## Seitenauszug
○ ○ ○
Senden aus dem Faulenquartier?

■ Ein Gutachten bescheinigt: Der beste Standort für Radio Bremen wäre das Faulenquartier, der Umzug dorthin allerdings teuer. Die CDU fasst sich an den Kopf, die SPD hält ihre schützende Hand über den Sender

Heute hier, morgen dort: Dass Radio Bremen Umzugswünsche hegt, ist lange bekannt. Gestern nun wurden dem Rundfunkrat des Senders die Ergebnisse eines 350.000 Mark teuren Gutachtens präsentiert. Demnach ist – nach Prüfung aller von Radio Bremen und der Bremer Investitionsgesellschaft vorgegebenen Kriterien – eine Ansiedlung von Radio Bremen Funk und Fernsehen im Faulenquartier die beste Lösung. Der Sender könnte demnach ins Parkhaus mit Weserblick an der Diepenau und ins ehemalige Saturn-Kaufhaus, ein angeschlossenes Kompetenzzentrum an die Faulenstraße.

Zu den Vorgaben gehörte, dass die jetzigen Produktionsstätten für Fernsehen in der Hans-Bredow-Straße und für Hörfunk, derzeit in der Bürgermeister-Spitta-Allee, zusammengefasst werden. Der Sender, der nach einer Neuregelung des ARD-Finanzausgleichs jährlich 50 Millionen mehr erwirtschaften muss, verspricht sich davon Einsparungen im technischen wie auch im personellen Bereich.

Neben betriebswirtschaftlichen Berechnungen und Kosten für Investitionen haben die Gutachter verschiedene Standorte auch auf ihre Zentralität, ihre Verkehrsanbindung, ihre Auswirkungen auf die Stadtentwicklung und auf die Entwicklungschancen eines Medienkompetenzzentrums geprüft.

Dass die jetzigen Liegenschaften in der Hans-Bredow-Straße mit ihrer Randlage im Osten der Stadt unter diesen Bedingungen nicht glänzen würden, war absehbar. Unter finanziellen Gesichtspunkten aber – so erläuterte gestern Jens Eckhoff, Fraktionsvorsitzender der CDU – sei die Konzentration am Fernsehen mit 82,3 Millionen Mark am günstigsten veranschlagt. Der Umzug ins Faulenquartier sei mit geschätzten 101,8 Millionen Mark dagegen die teuerste Variante. Der Sender müsse jetzt überlegen, ob er sich einen solchen Umzug leisten könne. Wirtschaftsfördermittel für einen Umzug werde es mit der CDU sicherlich nicht geben. Auf einer Sitzung im Rathaus vor zwei Tagen, als das Gutachten bereits mündlich vorgestellt wurde, sei zudem, so Eckhoff, von einer „Fehlerquote“ bei der Investitionsschätzung von bis zu 30 Prozent die Rede gewesen.
○ ○ ○
## Datensatzauszug
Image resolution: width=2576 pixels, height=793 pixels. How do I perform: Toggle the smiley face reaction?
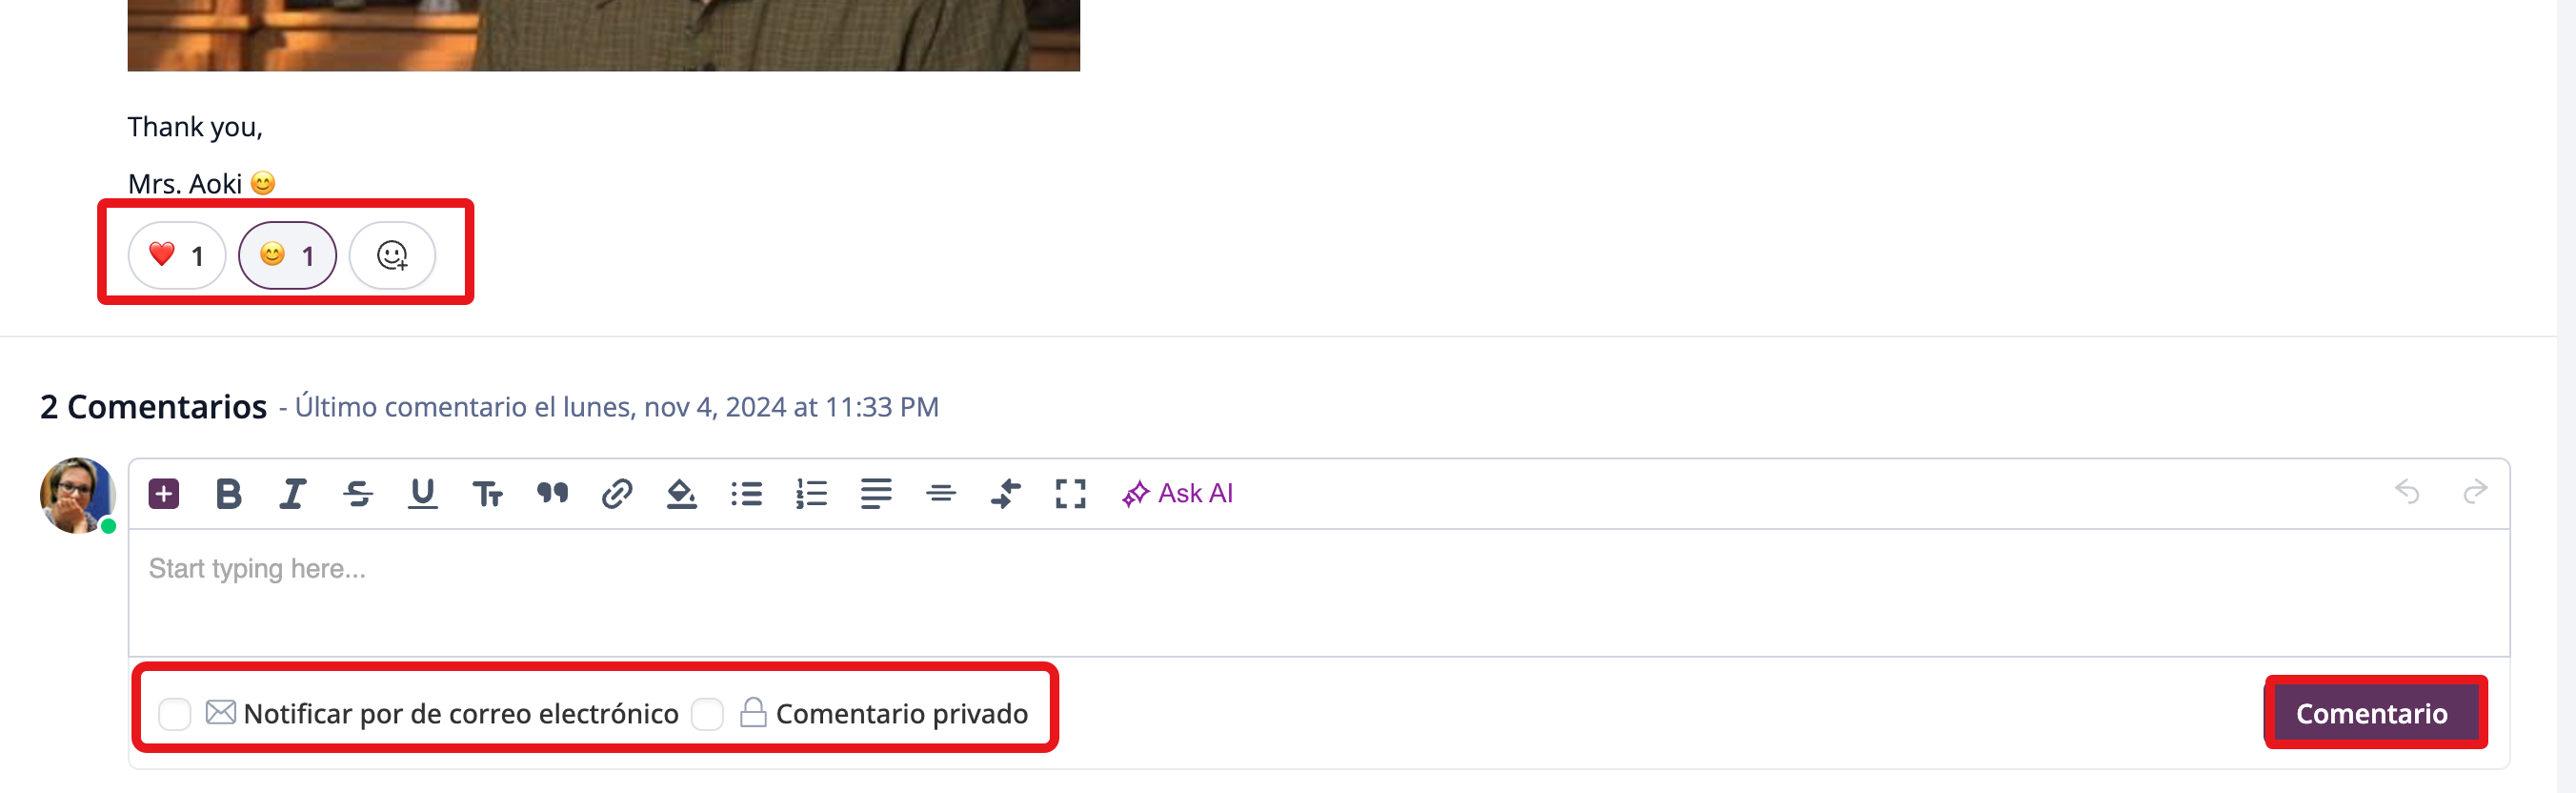pyautogui.click(x=287, y=256)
○ ○ ○
## Gestellte Aufgabe 1
Wie viel hat das Gutachten zum künftigen Standort von Radio Bremen laut dem Seitenauszug gekostet?
## Gestellte Aufgabe 2
Fassen Sie den Seitenauszug über den möglichen Umzug von Radio Bremen in zwei Sätzen zusammen.
Stützen Sie sich ausschließlich auf den Seitenauszug.

## Antwort 1
350.000 Mark.

## Antwort 2
Ein 350.000 Mark teures Gutachten sieht im Faulenquartier den besten Standort für Radio Bremen, wo die bisher getrennten Produktionsstätten für Fernsehen und Hörfunk zusammengefasst werden sollen, um Einsparungen zu erzielen. Laut CDU-Fraktionsvorsitzendem Jens Eckhoff ist dieser Umzug mit geschätzten 101,8 Millionen Mark jedoch die teuerste Variante, während die Konzentration am Fernsehstandort mit 82,3 Millionen Mark am günstigsten wäre.